*** Begin section ***

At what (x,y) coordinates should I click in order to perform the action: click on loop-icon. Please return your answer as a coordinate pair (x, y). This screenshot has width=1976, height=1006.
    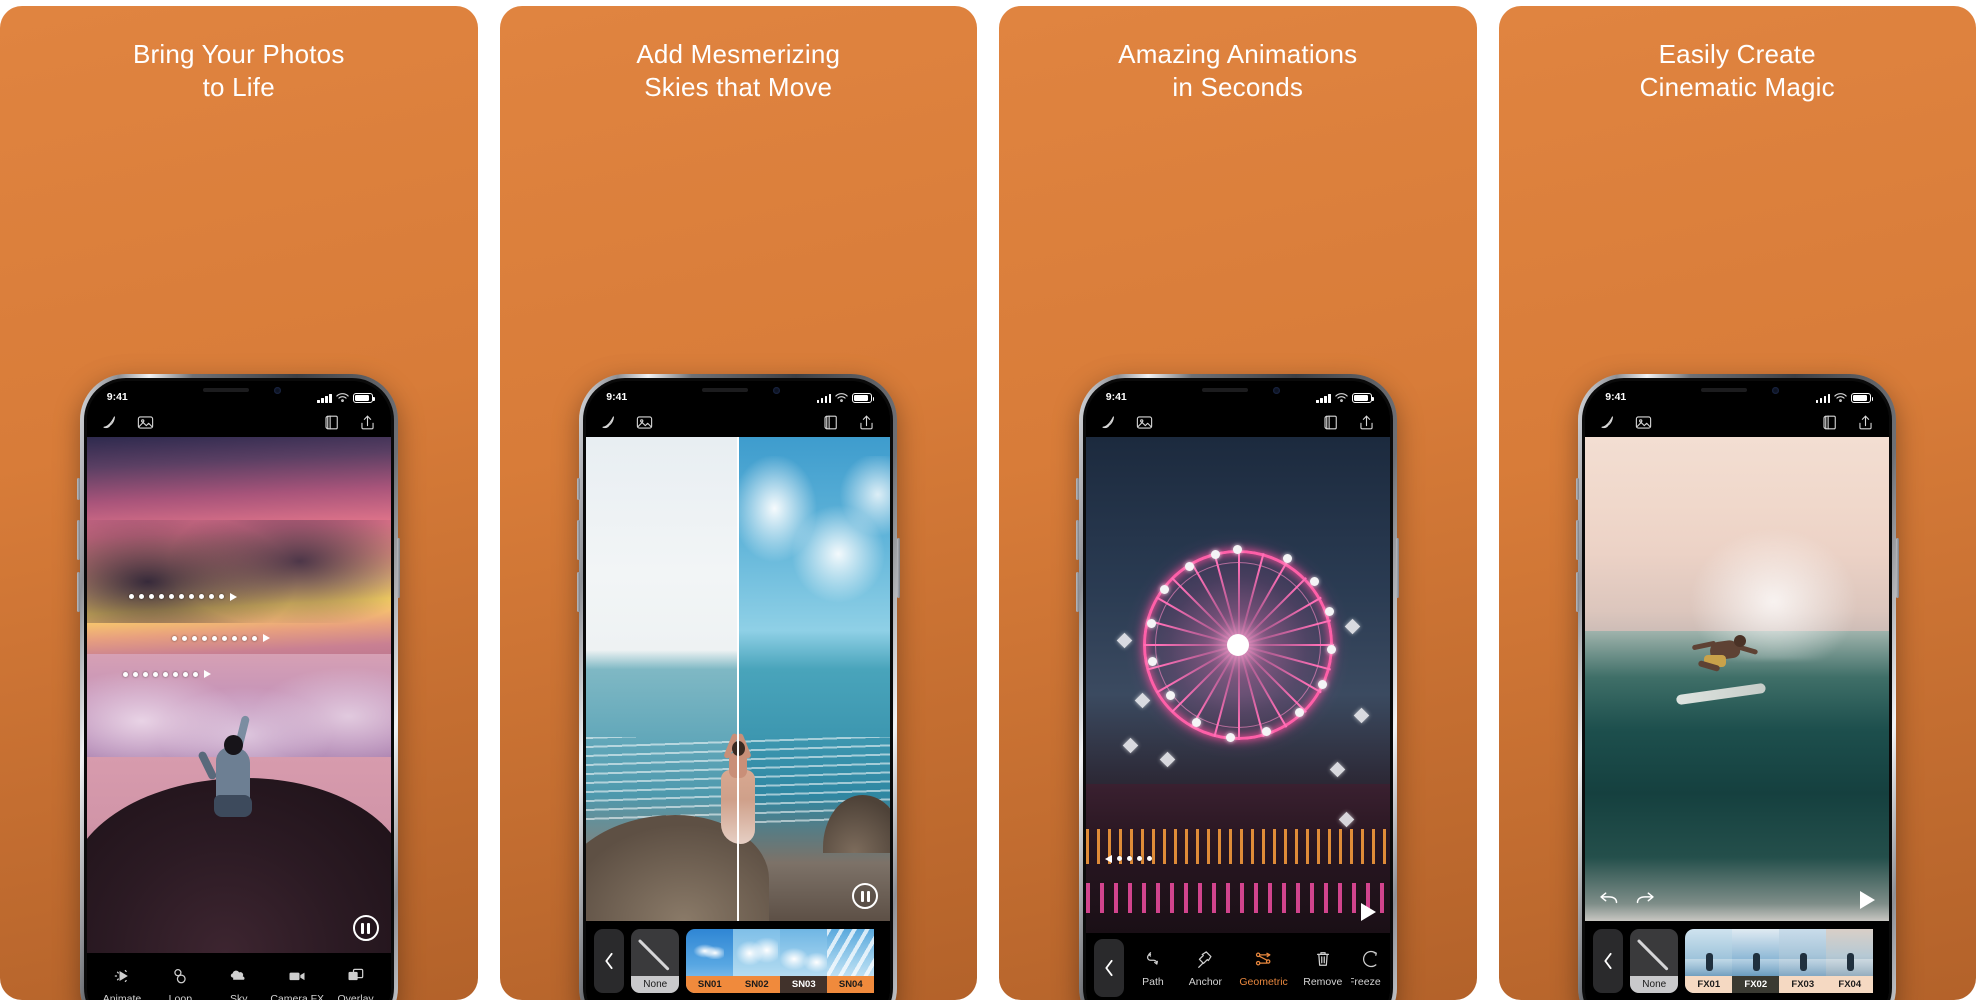
    Looking at the image, I should click on (180, 976).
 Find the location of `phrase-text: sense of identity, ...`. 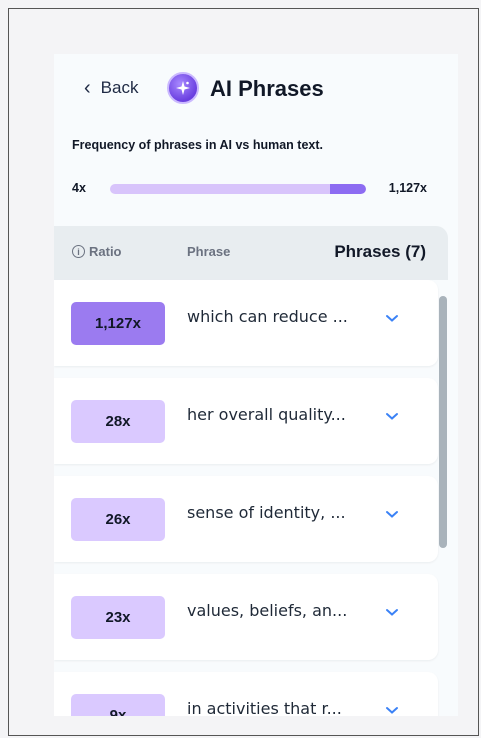

phrase-text: sense of identity, ... is located at coordinates (266, 512).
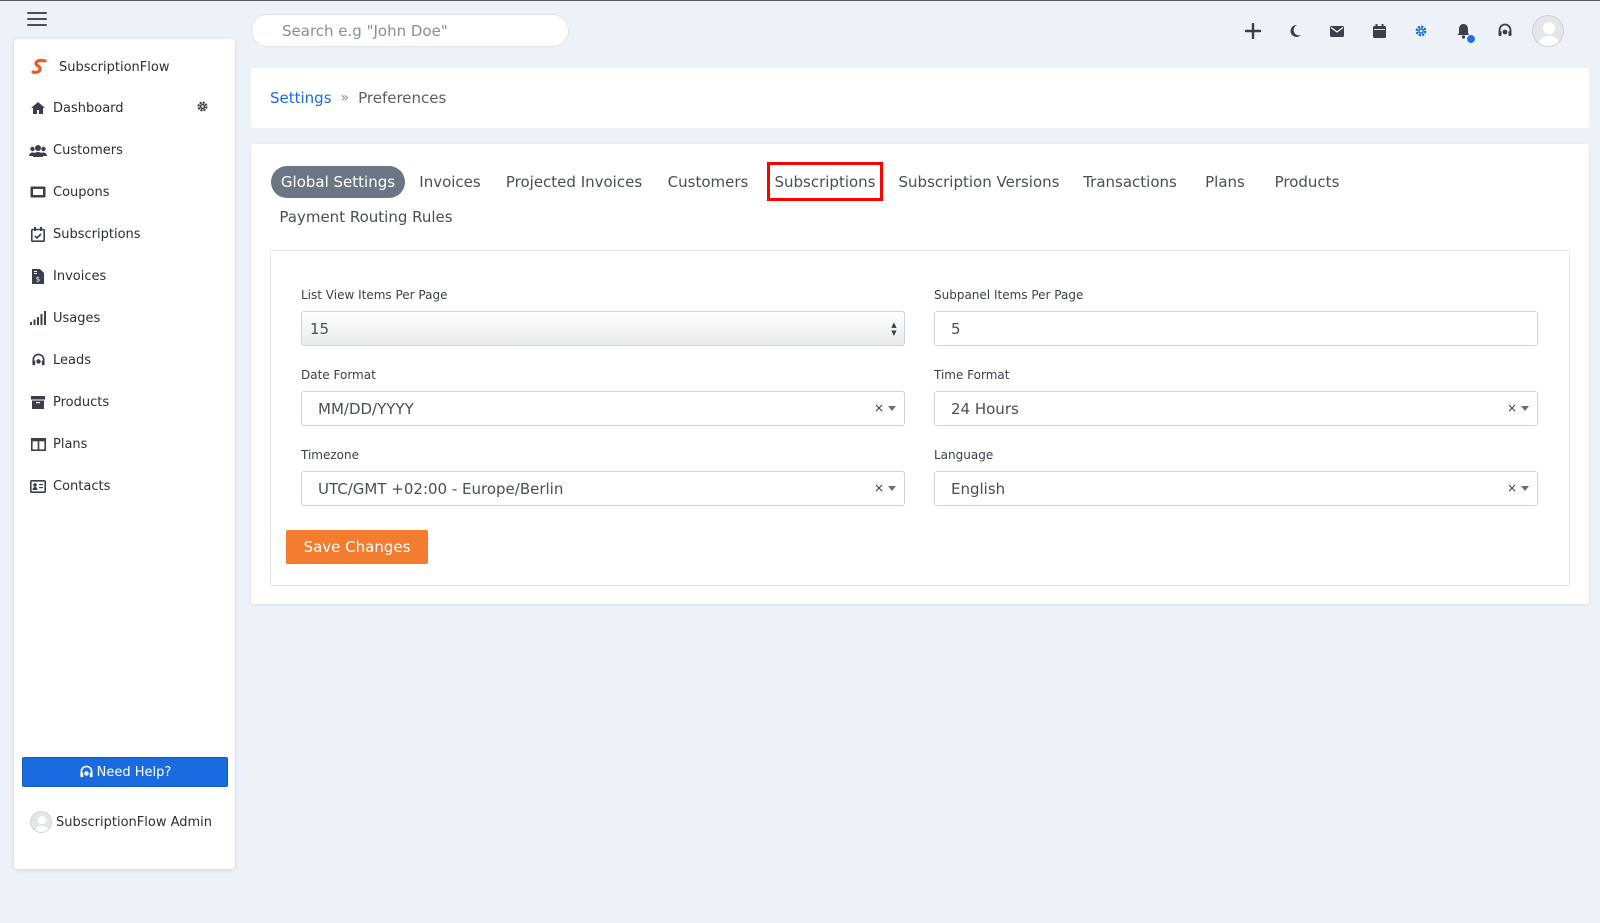  Describe the element at coordinates (1225, 182) in the screenshot. I see `tab-plans: Plans` at that location.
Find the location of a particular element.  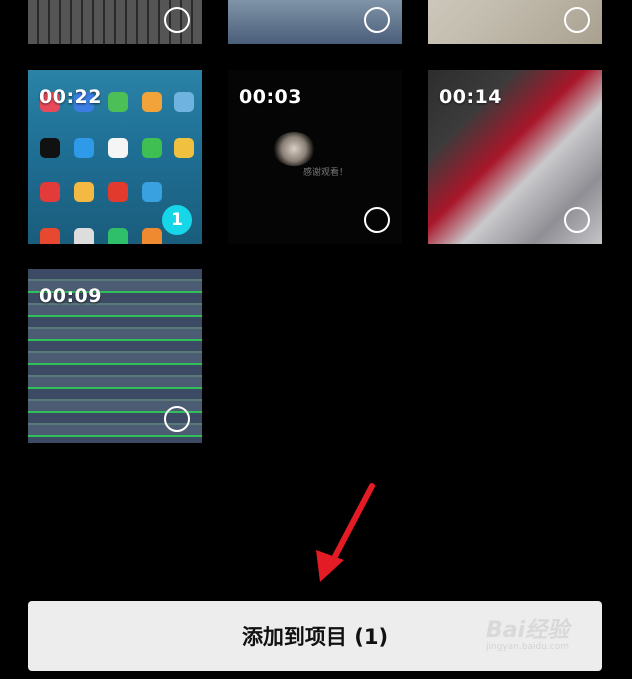

video-thumbnail-phone-home: 00:22 1 is located at coordinates (115, 157).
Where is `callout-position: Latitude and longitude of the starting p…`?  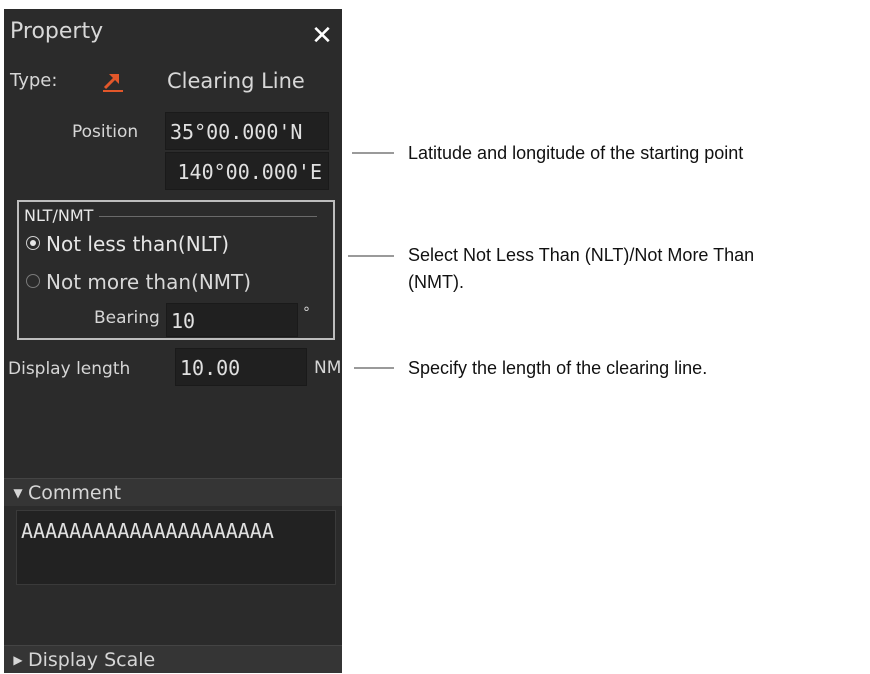 callout-position: Latitude and longitude of the starting p… is located at coordinates (576, 153).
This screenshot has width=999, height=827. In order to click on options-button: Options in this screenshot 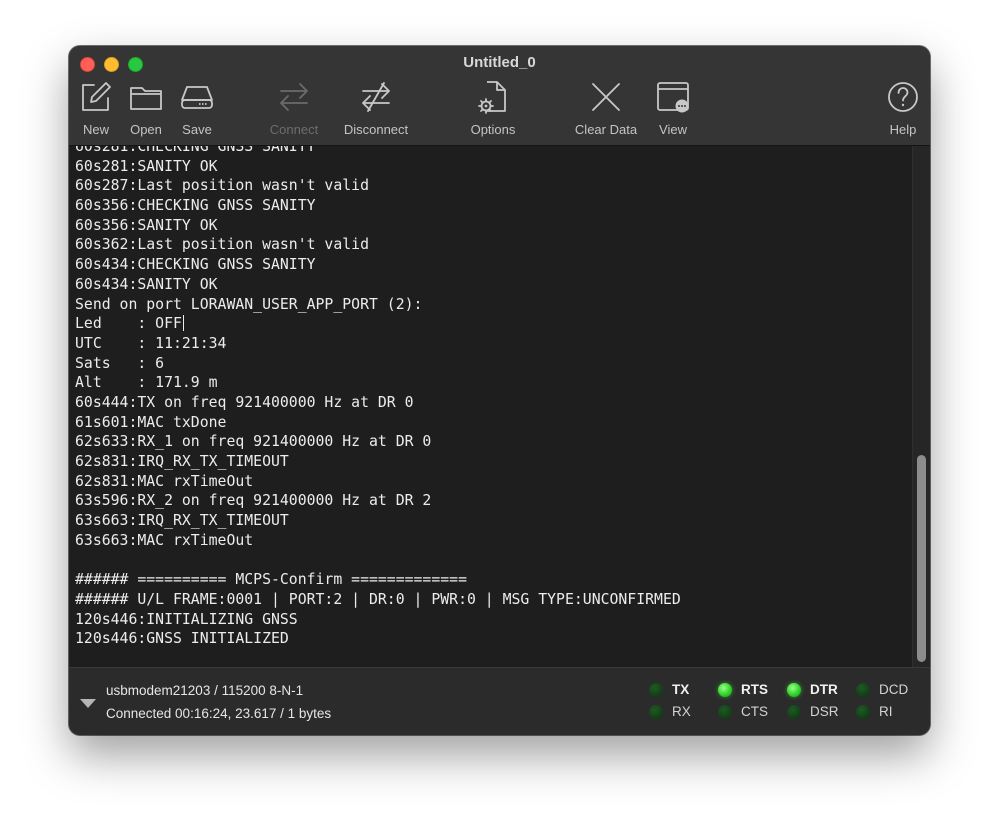, I will do `click(493, 111)`.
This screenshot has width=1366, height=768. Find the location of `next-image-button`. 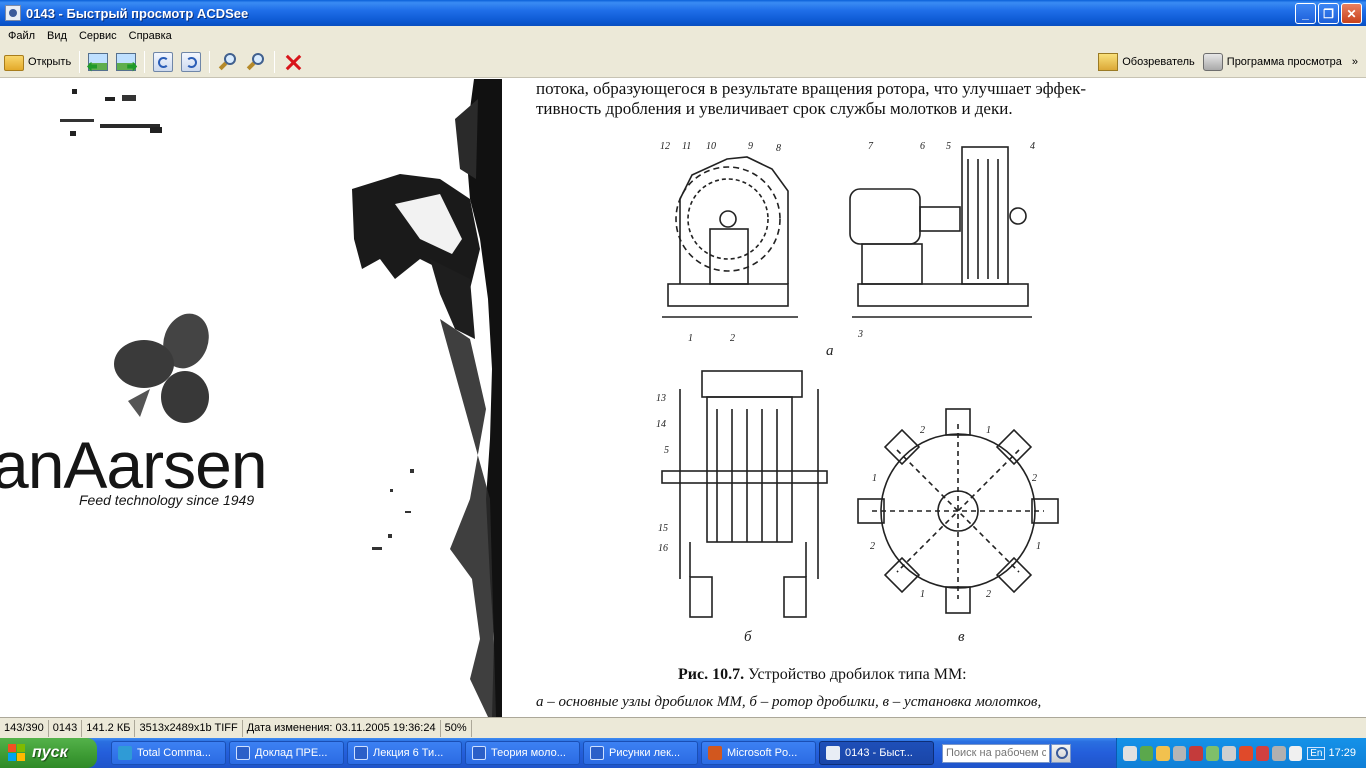

next-image-button is located at coordinates (126, 62).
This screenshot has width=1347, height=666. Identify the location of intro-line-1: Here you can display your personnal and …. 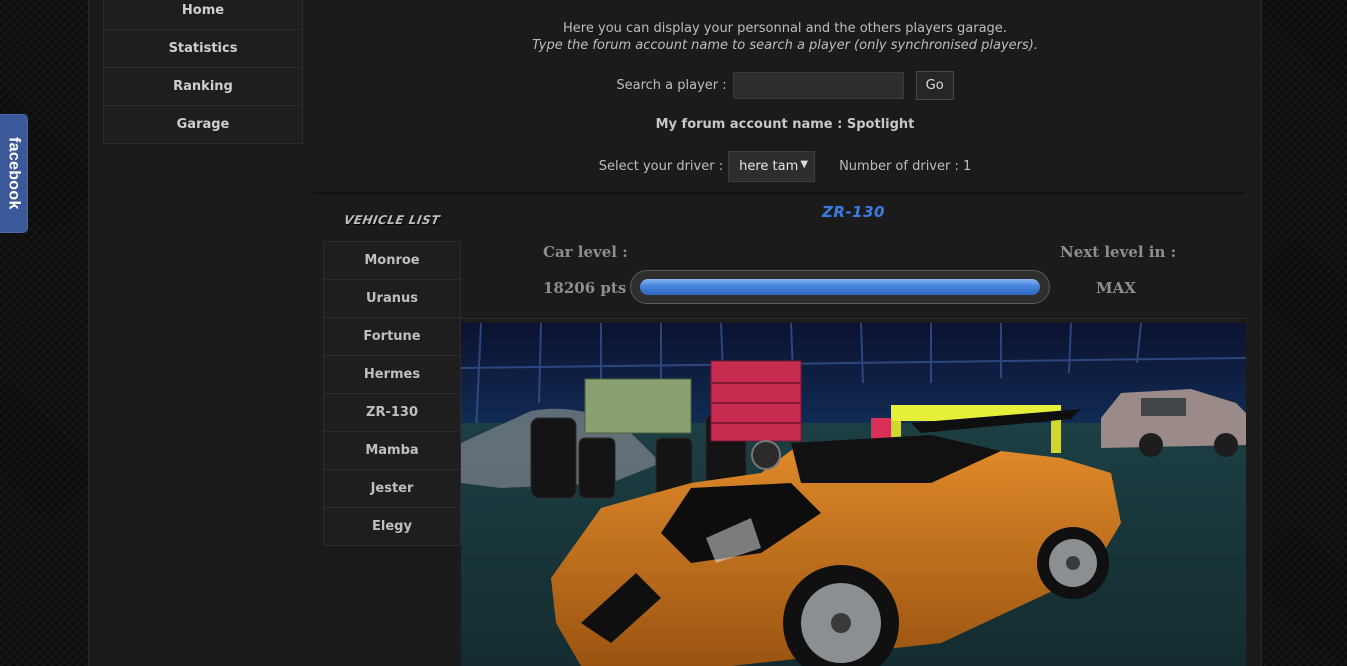
(785, 28).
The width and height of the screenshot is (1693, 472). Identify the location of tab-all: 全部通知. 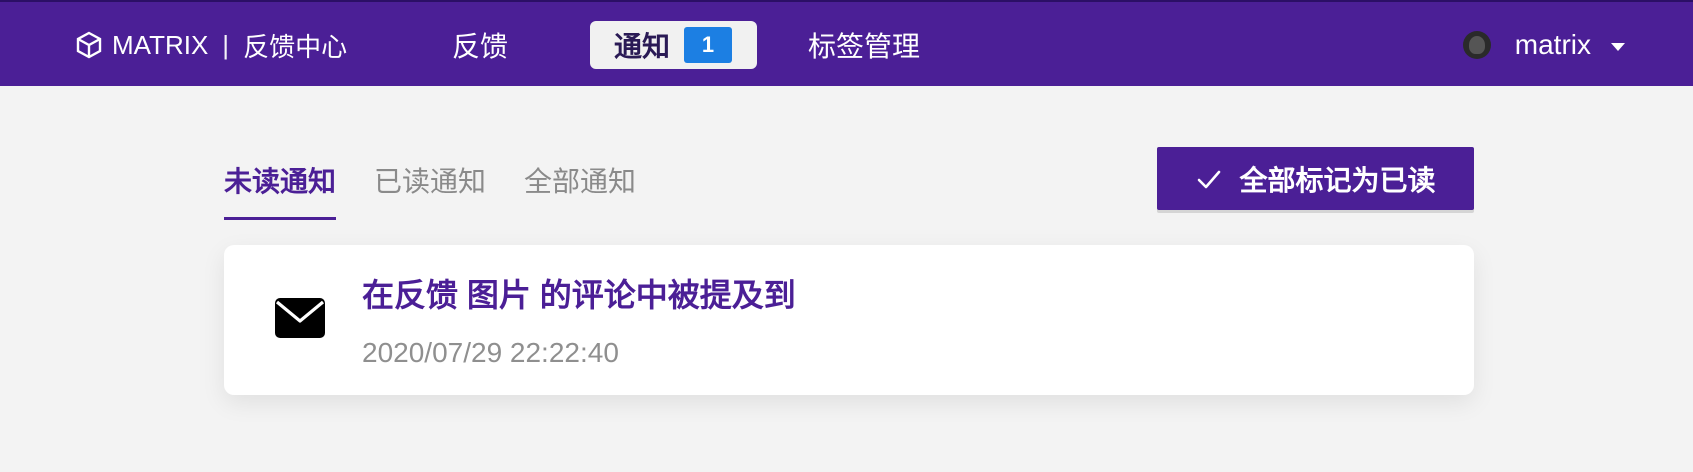
(580, 190).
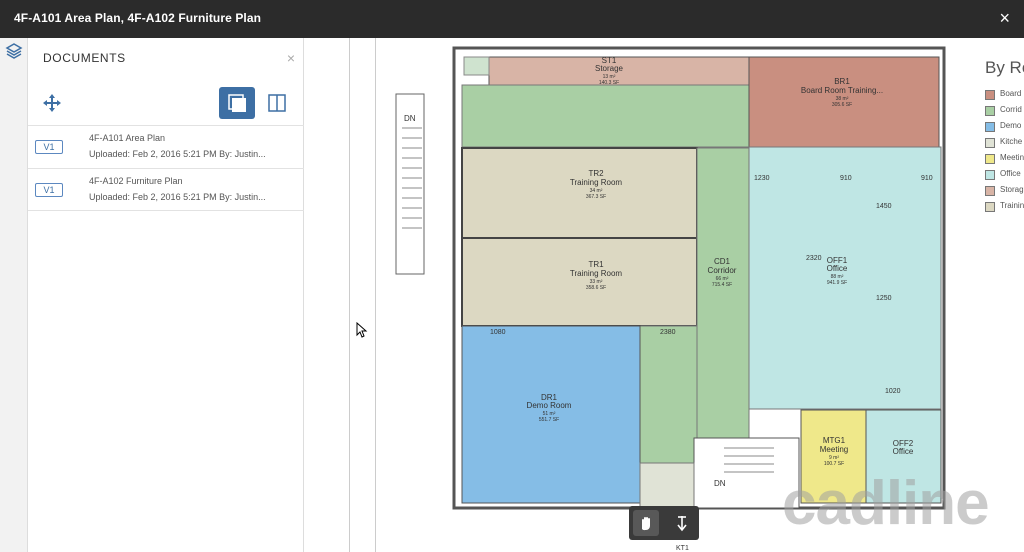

*** End section ***

Work task | Begin at the line that has "The width and" and stop after the last of the lines. Rewrite that stretch with "Identify" changed to "Find" and everything else left as it is, and leave the pictures out.

Output for this exercise |
The width and height of the screenshot is (1693, 472). Find the location of tab-all: 全部通知. 
(580, 190).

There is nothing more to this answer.